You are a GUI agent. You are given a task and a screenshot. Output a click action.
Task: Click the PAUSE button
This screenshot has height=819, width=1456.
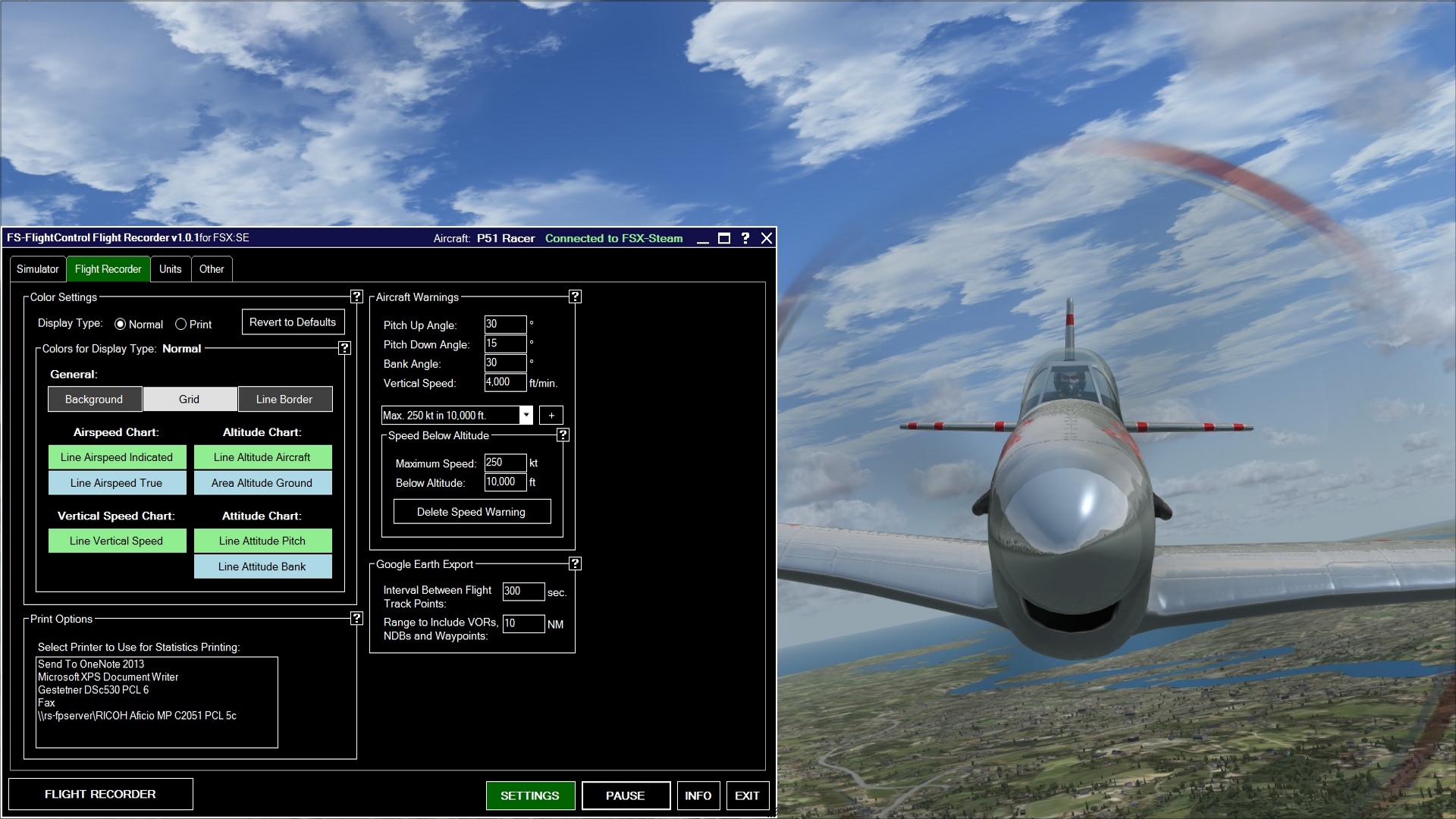click(x=624, y=795)
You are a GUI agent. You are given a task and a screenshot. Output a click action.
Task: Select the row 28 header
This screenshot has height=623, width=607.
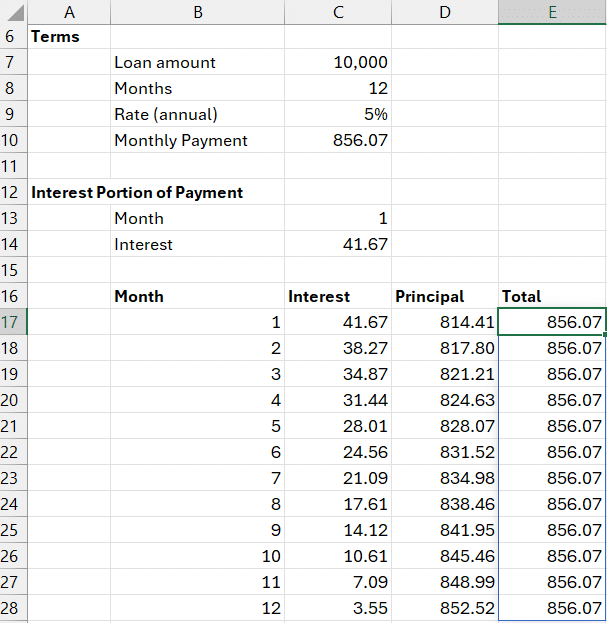pyautogui.click(x=13, y=608)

————————

▶ [GOAL]: Rewrite the records as a numbered list, one line per item, with no blank lines and with the pictures left out.

▶ [ANSWER FOR THE TASK]:
1. You are a GUI agent. You are given a task and a screenshot. Output a click action.
2. Task: Click the PAUSE button
3. This screenshot has height=819, width=1456.
4. click(x=624, y=795)
5. You are a GUI agent. You are given a task and a screenshot. Output a click action.
6. Task: Select the row 28 header
7. This screenshot has height=623, width=607.
8. pyautogui.click(x=13, y=608)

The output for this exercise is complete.